▶ _Your assignment_:
Below are the records; repeat exactly their lines between the line holding "The width and" and the line holding "Advance to next promo with right chevron", inclusive, skipping the pictures.

▶ _Extracted entries_:
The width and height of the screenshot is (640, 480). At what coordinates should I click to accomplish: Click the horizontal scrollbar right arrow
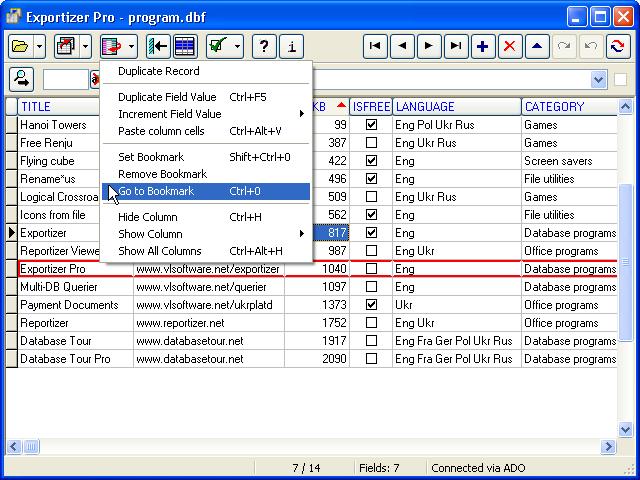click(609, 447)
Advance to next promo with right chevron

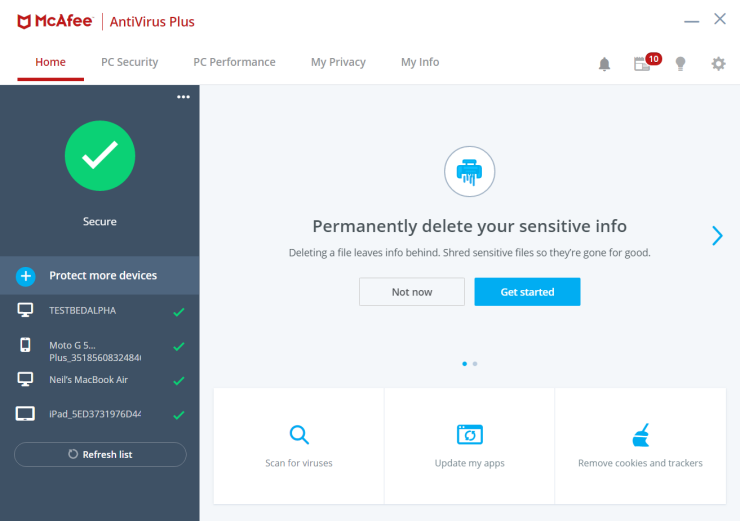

...

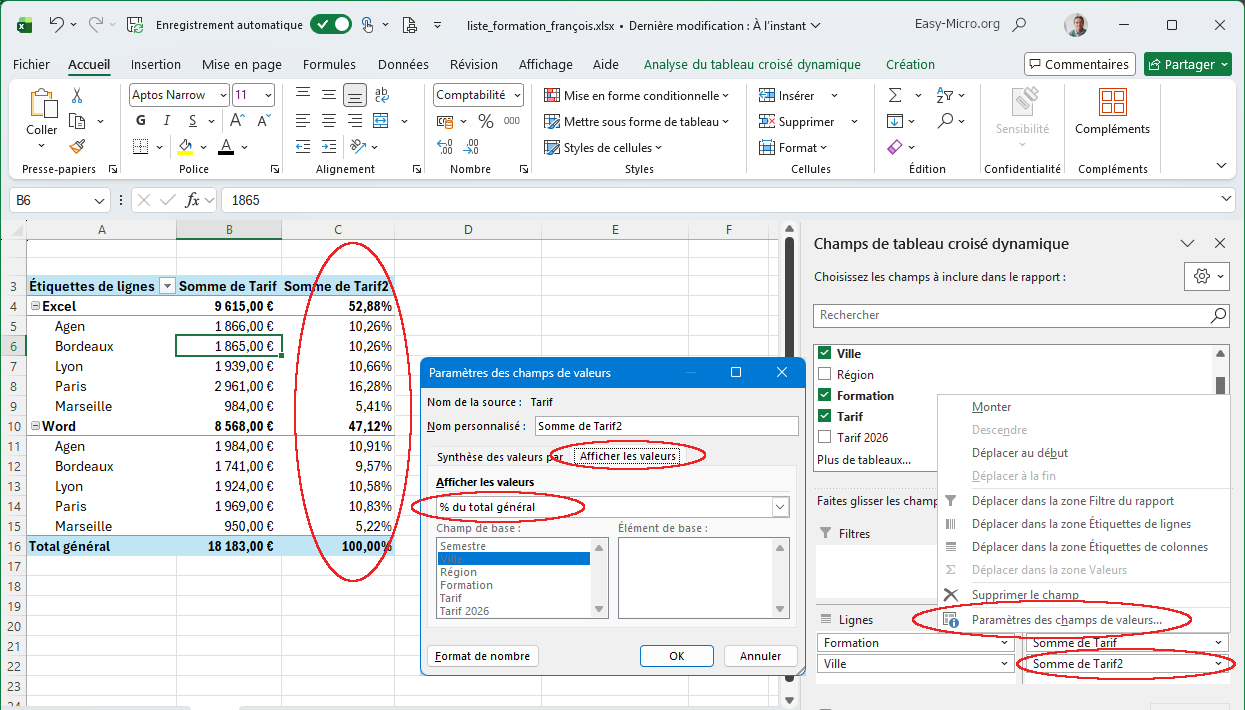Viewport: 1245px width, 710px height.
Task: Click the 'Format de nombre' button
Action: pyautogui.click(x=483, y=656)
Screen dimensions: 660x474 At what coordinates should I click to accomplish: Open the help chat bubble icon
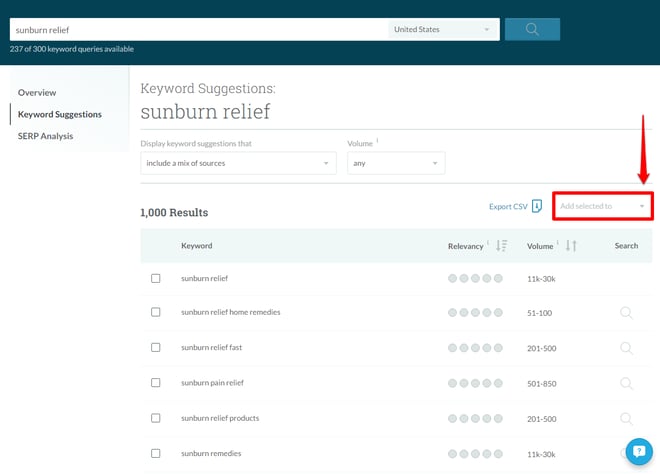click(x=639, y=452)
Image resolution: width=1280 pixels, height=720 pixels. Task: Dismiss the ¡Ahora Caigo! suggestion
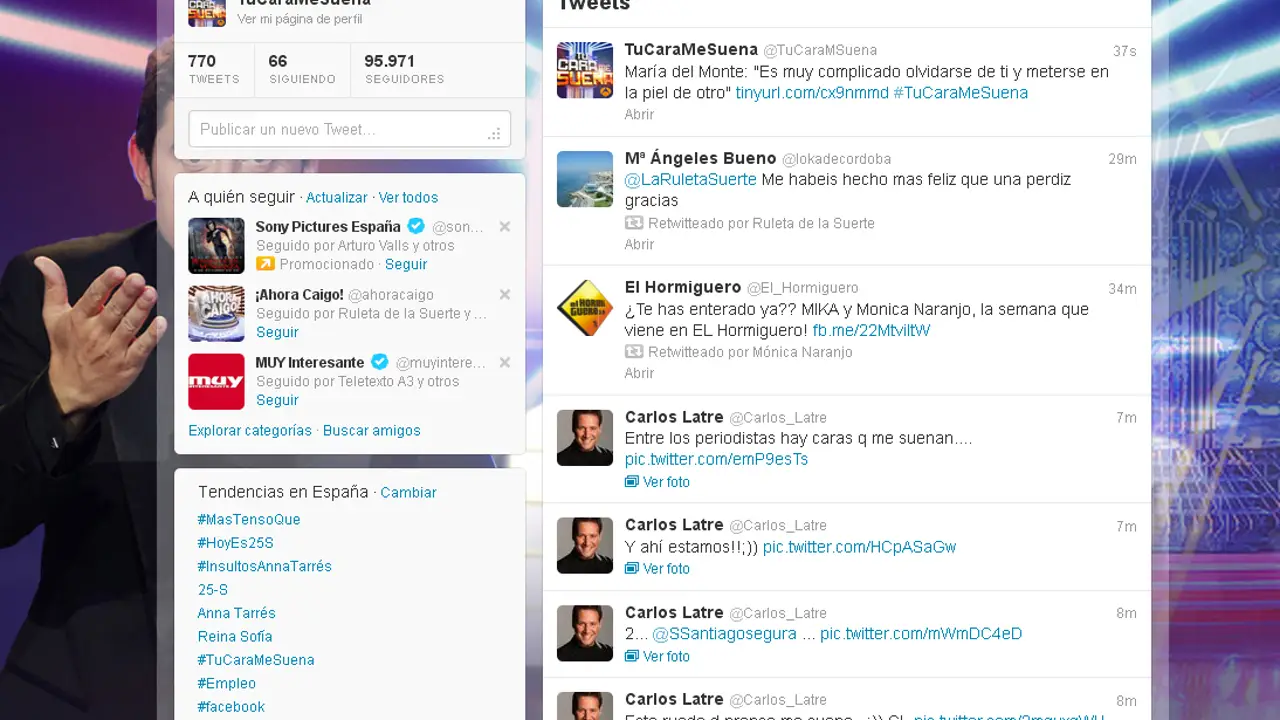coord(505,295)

...

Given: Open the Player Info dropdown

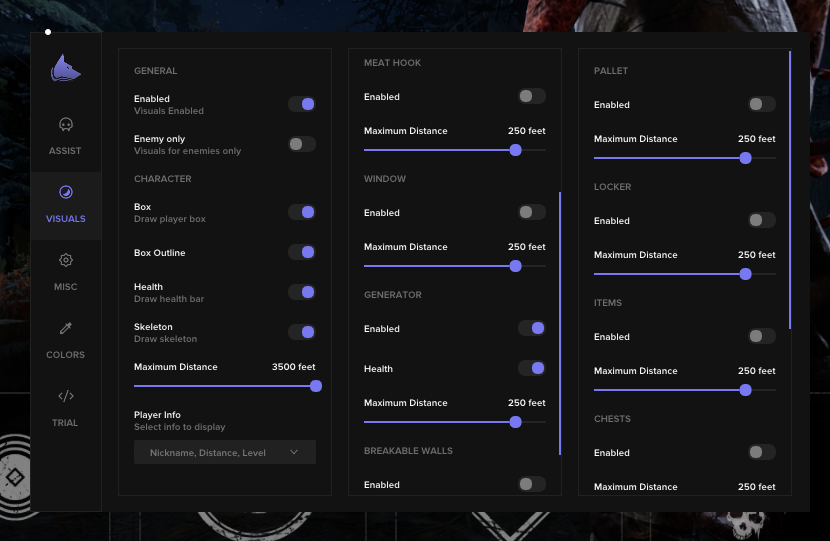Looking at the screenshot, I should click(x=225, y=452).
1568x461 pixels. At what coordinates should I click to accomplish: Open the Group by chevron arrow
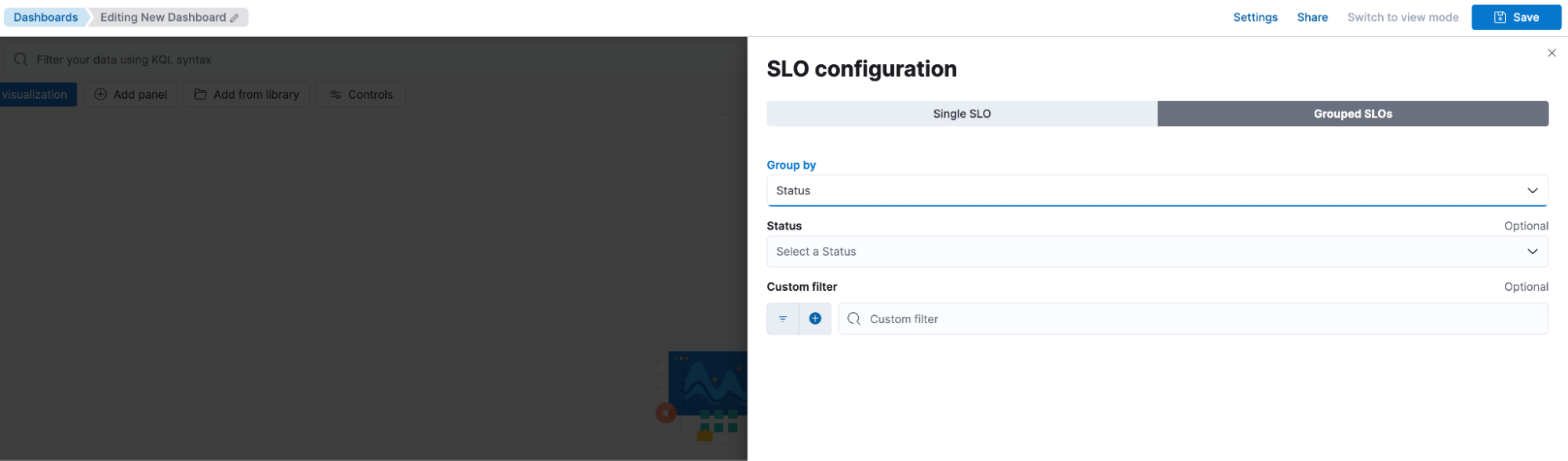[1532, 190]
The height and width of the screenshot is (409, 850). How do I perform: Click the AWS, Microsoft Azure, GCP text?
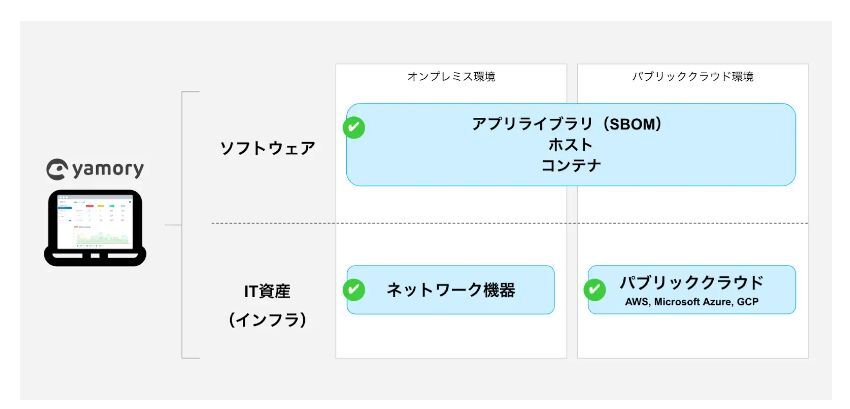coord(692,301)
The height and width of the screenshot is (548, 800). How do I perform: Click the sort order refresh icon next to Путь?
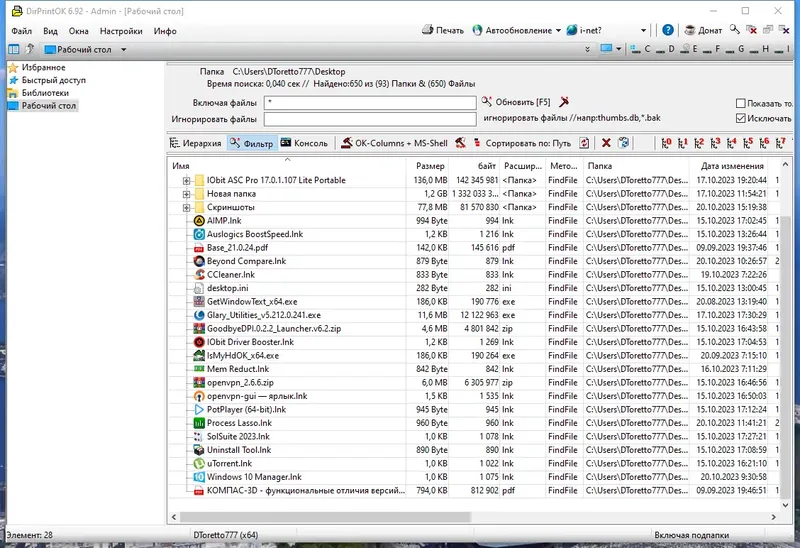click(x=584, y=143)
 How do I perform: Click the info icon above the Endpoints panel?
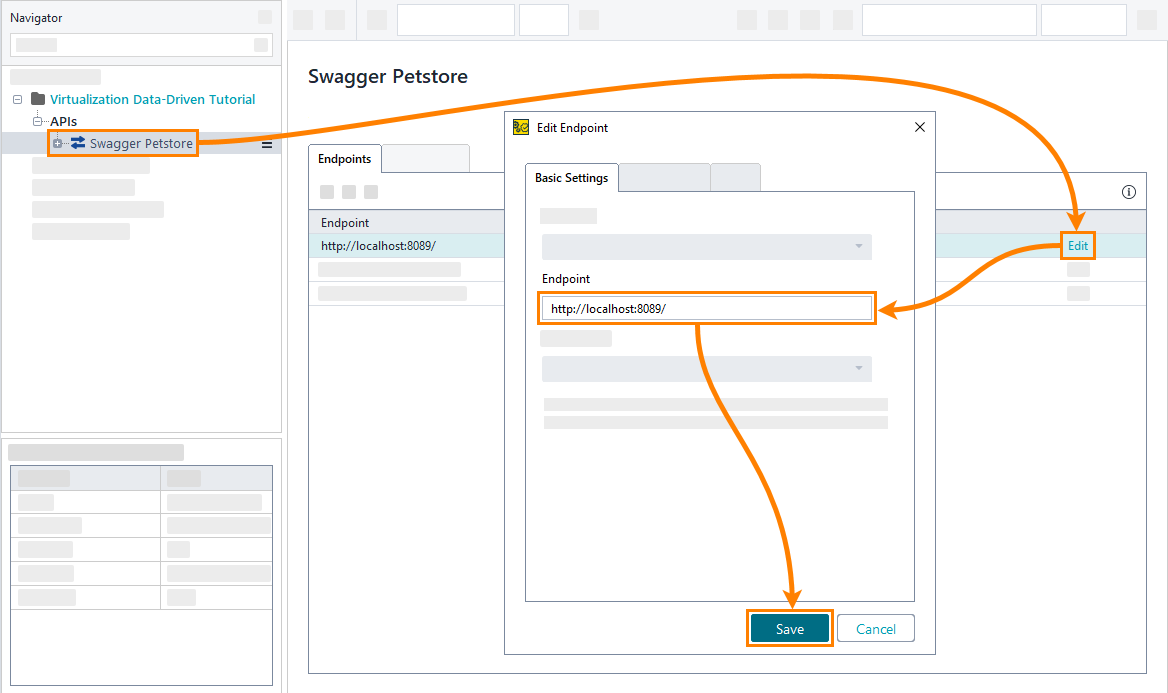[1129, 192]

▶ _Your response_:
The width and height of the screenshot is (640, 480). At what coordinates should I click to accomplish: Click the horizontal scrollbar right arrow
click(609, 447)
Advance to next promo with right chevron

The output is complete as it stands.